There might be more than one way of defining unit usage for a particular Dimension or SaaS business, such as GB-Hour vs GB-Month for data storage. If possible, it is preferable to define more granular units because they can be aggregated to coarse units. And as pricing evolves, different units might be used to improve on pricing.
Note that unit cost includes the software cost incurred to run SaaS application, it doesn't include other operations cost such as engineer salary, office rental, develop tools etc.
Paigo offers a courtesy consulting service to define the unit economics of SaaS product and unit cost. Contact [email protected] to find out more.

Methodology for Cost Calculation

There are several critical challenges to derive unit for SaaS.
  • Multi-tenant environments: It typically requires careful attribution of cost to customers in order to derive a meaningful unit cost.
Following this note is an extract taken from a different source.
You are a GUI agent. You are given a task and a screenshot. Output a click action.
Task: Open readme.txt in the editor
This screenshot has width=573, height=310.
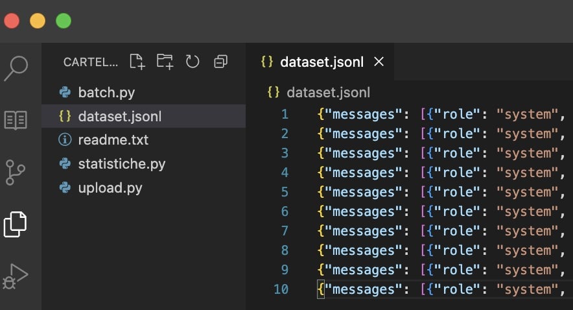point(113,139)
For example, at the infrastructure level, a Kubernetes cluster is serving multiple customers at the same time. The cost attribution to each customer, or even each tenant, has to be calculated correctly.
  • Differentiating variable cost vs fixed cost: The complexity of the underlying infrastructure of SaaS applications has made the boundary of variable cost and fixed cost hard to define. For example, a load balancer serving all customers might be considered variable costs or fixed costs depends on the nature of business, the pricing model and the infrastructure topology.
  • Complex cloud pricing and cost structure: the cloud pricing could involve various cost all combined and not in a linear way. For example, when serving SaaS customers with data snapshots on AWS, the cost depends on various input such as the data block that has changed from last the snapshot, the amount of time to keep the snapshot (such as 0.8 months), etc. All of these parameters could affect the unit cost.
In order to calculate unit costs that takes into account all of aforementioned challenges, Paigo samples unit cost at different times and apply aggregation algorithms (such as AVERAGE) to derive the unit cost in the context of a particular business model.
As an example, a business uses AWS EC2 instance to run their applications for SaaS customers. They use fleets of on-demand instances, reserved instances and spot instances as the working node for their backend. The provisioning and orchestration of different instance types is done by a third-party software, and is subject to the availability of instant families they desired and going market rate of spot instances. In order to derive the unit cost for serving EC2 instances to customers, Paigo would measure unit cost continuously at a high frequency, and calculated average unit cost of serving one instance for one hour to customers based on their infrastructure topology and customer usage pattern.
See the use cases of usage-based costs in the following chapters for more details.

Difference with Cloud Cost Optimization

There are many cloud cost optimization software in the market. They would scan and monitor the cloud cost together to recommend or even execute cost saving tactics. Examples would be releasing idle resources, purging inactive data or arbitraging with cheapter resources. Paigo's usage-based cost analytics differs from them in several ways:
  • Paigo takes into account the usage-based business model and SaaS customers' usage topology. Therefore, Paigo would identify variable cost / fixed cost, multi-tenant / single-tenant in the context of the SaaS business to calculate cost.
  • Paigo focuses on increase revenue by calculating usage-based cost. Cost optimization software focuses on reduce the cost.
  • Paigo takes into account cost optimization done by other software when calculating usage-based cost. For example, a cost optimization software may actively manage the EC2 fleets by buying/selling reserved instances in the secondary markets or spinning up spot instances to save SaaS business on the instance cost. When Paigo calculates usage-based cost, it takes into account all the activities performed by the cost optimization software for the granular unit cost calculation.